Key takeaways: Vaccine detail

  • Our estimates assume 2021 vaccine supply for 2.6 billion people (3.3 billion if all programs approved), well below manufacturer-cited capacity levels (above 5 billion), as we factor in various post-authorisation hurdles including supply (raw materials, machinery, vials/syringes, PPE kits), transportation (cold chain challenges), and state-level challenges (preventing last-mile spoilage, managing supply, ensuring booster return visits, and fighting vaccine scepticism).
  • We expect US$13.7 billion in global sales for Pfizer/BioNTech's Comirnaty in 2021 and significant profits through 2022, given premium pricing, strong supply, first-to-market status, and high efficacy.
  • Despite much lower manufacturing capacity, we expect Moderna to see US$8 billion in 2021 revenue related to its COVID-19 vaccine mRNA-1273, driven by Operation Warp Speed in the first half of 2021 and sales to other developed markets in the second half of the year.

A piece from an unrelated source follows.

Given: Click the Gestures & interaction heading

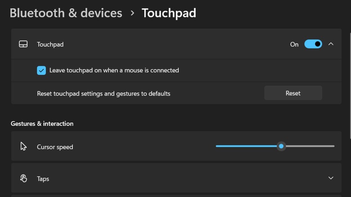Looking at the screenshot, I should tap(42, 123).
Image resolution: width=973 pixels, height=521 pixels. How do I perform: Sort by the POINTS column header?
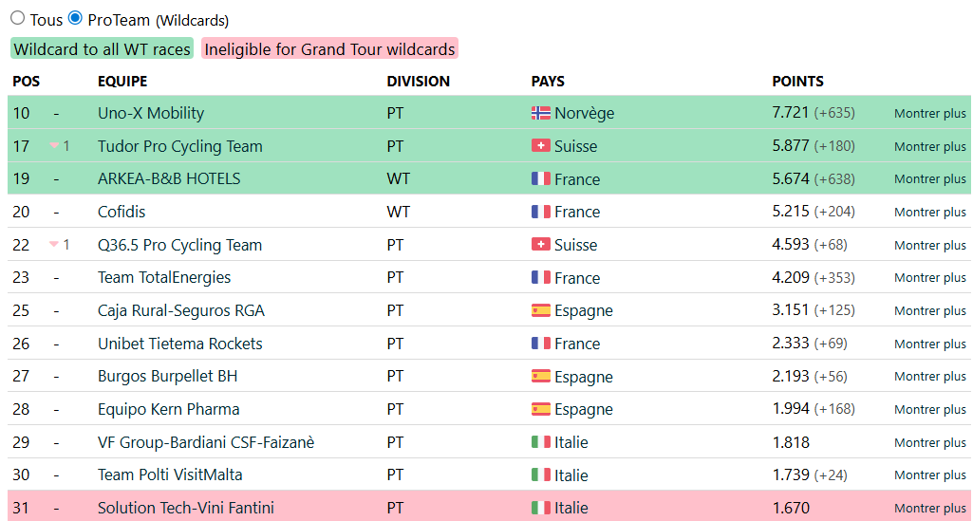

  • We see uncertainty around authorisation of additional vaccines, but data from Johnson & Johnson, Novavax, and AstraZeneca in the first quarter will clarify how broadly capacity can stretch in 2021. We assume the US will see sufficient supply from Pfizer/BioNTech, Moderna, Novavax (70 per cent probability), and Johnson & Johnson (50 per cent probability) to achieve herd immunity by mid-2021. We are sceptical of AstraZeneca's ability to penetrate the US market, given lower efficacy in ex-US phase 3 trials.